Raphael beschließt das Kapitel mit sieben Feststellungen. Erstens nahmen die fachlichen Anforderungen an ALLE Arbeitenden zu; zweitens wurden Weiterbildung und -qualifikation für ALLE Arbeitenden zu essenziellen Identitäsmerkmalen; drittens die bereits erwähnte Flexibilisierung; viertens die Herausforderung, die darin vor allem für ältere Arbeitnehmende bestand; fünftens der Generationenbruch („Abschied vom Malocher“); sechstens die Disziplinierung durch eine Null-Fehler-Toleranz und größere Disziplin am Arbeitsplatz; siebtens die Reproduktion von Geschlechterrollen durch die Entindustrialisierung, da die Frauen von den Weiterbildungsangeboten weitgehend ausgeschlossen waren. Zuletzt erinnert Raphael noch einmal an die Bedeutungszunahme der Subjektivierung: was Kompetenzen wert waren und wie Arbeit konkret entlohnt wurde, war immer mehr bilateralen Abkommen von Arbeitnehmenden und Arbeitgebern unterworfen.
Korrektur zu Abschnitt 2 : „Die BRD hielt sich hier lange zurück, so dass die 48-Stunden-Woche dominierte (sie galt bis 1994!).“ Die gesetzliche Höchstarbeitszeit von 48 Stunden pro Woche (§ 3 ArbZG) gilt SEIT 1994, als das Arbeitszeitgesetz eingeführt wurde. Davor war sie allgemein ungeregelt.

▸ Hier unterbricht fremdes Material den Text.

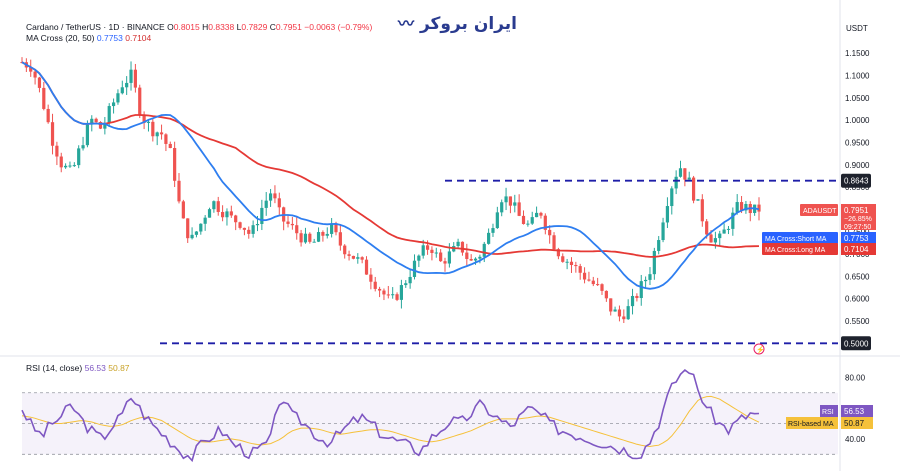 The width and height of the screenshot is (900, 471). I want to click on price-tag-label: MA Cross:Short MA, so click(796, 240).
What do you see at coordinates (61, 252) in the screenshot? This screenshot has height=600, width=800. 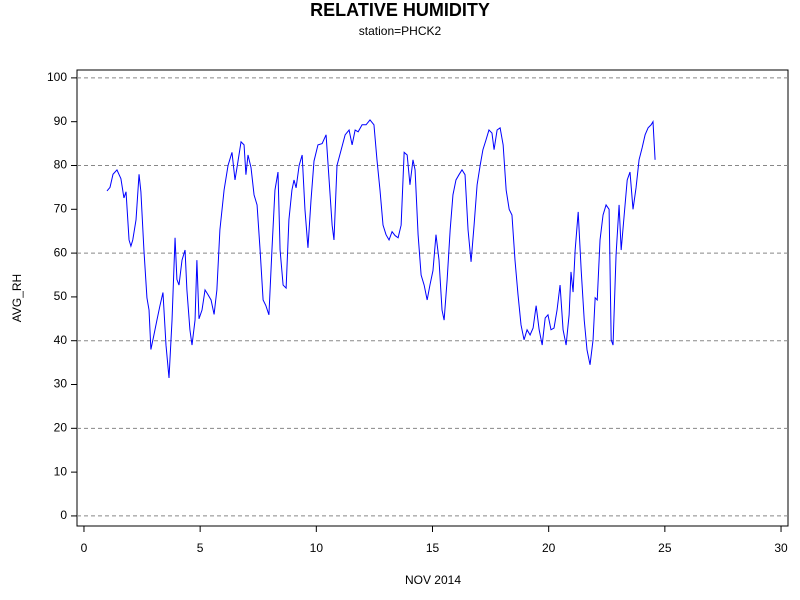 I see `y-tick-label: 60` at bounding box center [61, 252].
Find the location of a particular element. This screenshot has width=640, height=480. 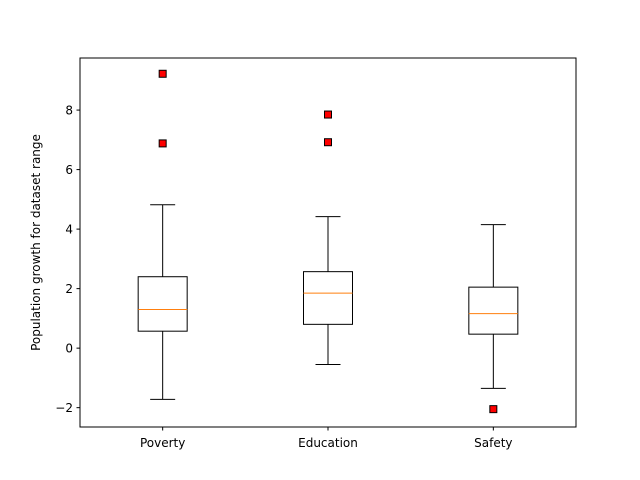

x-tick-label-safety: Safety is located at coordinates (493, 443).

In Tarifverträgen war (wie du darunter ja auch schreibst), die 40 Stunden-Woche seit den 60ern Standard mit Tendenz nach unten.
Danke, dann hab ich Raphael da falsch wiedergegeben.
Erstens nahmen die fachlichen Anforderungen an ALLE Arbeitenden zu; zweitens wurden Weiterbildung und -qualifikation für ALLE Arbeitenden zu essenziellen Identitäsmerkmalen; drittens die bereits erwähnte Flexibilisierung; viertens die Herausforderung, die darin vor allem für ältere Arbeitnehmende bestand; fünftens der Generationenbruch („Abschied vom Malocher“); sechstens die Disziplinierung durch eine Null-Fehler-Toleranz und größere Disziplin am Arbeitsplatz; siebtens die Reproduktion von Geschlechterrollen durch die Entindustrialisierung …
Mindestens 3 Punkte dieser Zusammenfassung sind fachlich einfach nicht haltbar: Die Steigerung der fachlichen Anforderungen an ALLE Arbeitnehmer gab es nicht, die angebliche Disziplinierung durch eine Null Fehler Toleranz ist nur für (wenige!) Bereiche (direkte Massenfertigung) zutreffend und wurde gleichzeitig durch Automatisierung weitgehend abgefedert, die Reproduktion von Geschlechterrollen ausgerechnet durch Entindustrialisierung ist schlicht Quatsch und entspricht auch weder den harten Indikatoren dieser Periode noch meinen Beobachtungen. Wenn diese Punkte tatsächlich von Raphael kommen, lohnt sich das Lesen vermutlich nicht.
Gruss,
Thorsten Haupts
In meinem Job ist die Akzeptanz gegenüber echten bloppern seit Ende der 90er eher gestiegen. Die Prozesse wurde auch um automatisierte Fehler-Vermeidungssystem erweitert, wie z.B. peer review, automatisierte Tests schreiben wurde ein immer riesigeres Thema, QM-Tools, die den source code nach bestimmten Regeln analysieren und die Entwickler auf mögliche Fehler aufmerksam machen. Man muß natürlich lernen, dieses Zeugs zu seinem Verbündeten zu machen.
Außerdem gab es ausgehend von Unternehmen wie google einen kulturellen Wandel, gemäß die Angst vor dem Fehler teurer ist als die Fehler selbst. Fehler sollte man selbstverständlich feiern -> https://digitaleneuordnung.de/blog/fehlerkultur/
Eins meiner größten Freuden bei meinem aktuellen Behörden-Kunden ist die ausbrechende Panik, wenn ich die dahin gebracht habe, dass die eine Entscheidung treffen müssen.
Dabei verstehen sich deren Spitzen „nicht als Experten, sondern Generalisten und Entscheider“. Entscheidungen sind natürlich ein todernstes Thema und die meeten dann immer wochenlang, bis sich wirklich jeder ausreichend abgesichert fühlt.